And now he was in the middle of it! It was the worst place—they knew it from their previous experience! He seemed not to advance, but, instead, gradually to lose headway.—But the terrace was still below him; if he overcame the middle of the current, he could, he must succeed!—And now he was gaining ground perceptibly—nearer and nearer, foot by foot—in a diagonal curved line toward the terrace!—
Rough, quarrelsome fellows who had been enemies all their lives, had clasped hands; women fell sighing into each other's arms. A gentleman with short gray hair and heavy gray mustache, who had just run up from the village, taking his stand close by the burning willows, almost enveloped by their flames, had followed the swimmer with steady gaze and with fervent prayers and promises—that everything, everything, should be forgiven and forgotten, if only he should have him back again, his dear, heroic son!—He now cried out aloud—a terrible cry which the storm carried away and hurled down upon the shore where the men were standing who held the line, shouting to them to pull back—back—back!—It was too late!

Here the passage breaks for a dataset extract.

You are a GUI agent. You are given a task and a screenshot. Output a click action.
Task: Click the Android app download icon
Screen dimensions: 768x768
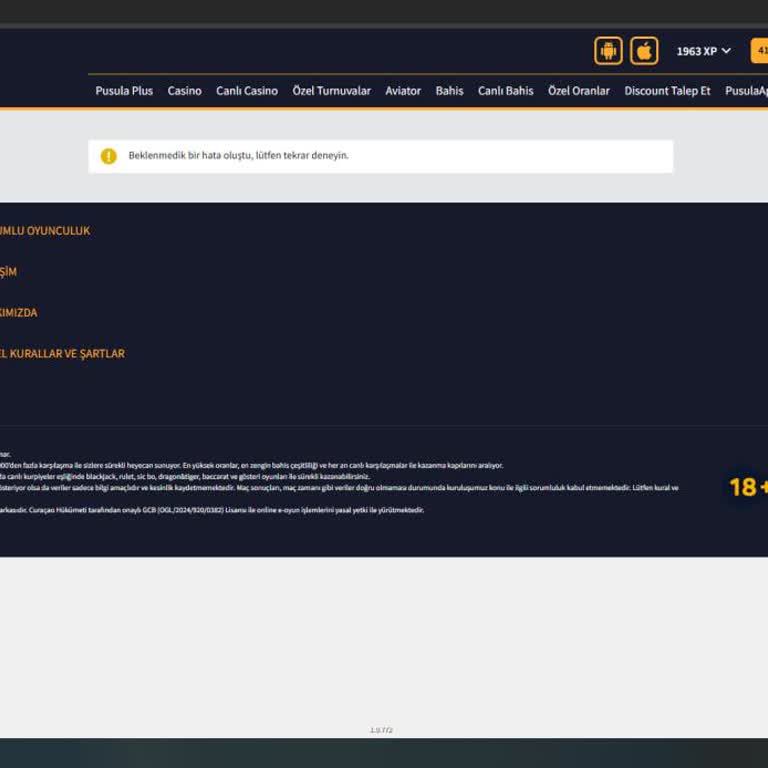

Then down came the mighty fir-tree, at the foot of which the swimmer had sat an hour before—torn loose by the storm, hurled into the flood, rolling on in the whirlpool of the stream, like a giant emerging from the deep, now turning up its mighty roots which still held the rock in their grasp, and now the top; now rising erect as it had once stood in the light of the sun, and in the next moment crashing down upon the swimmer—then plunging with its top into the foaming currents and turning its roots upward as it hurried out of the light into the darker night.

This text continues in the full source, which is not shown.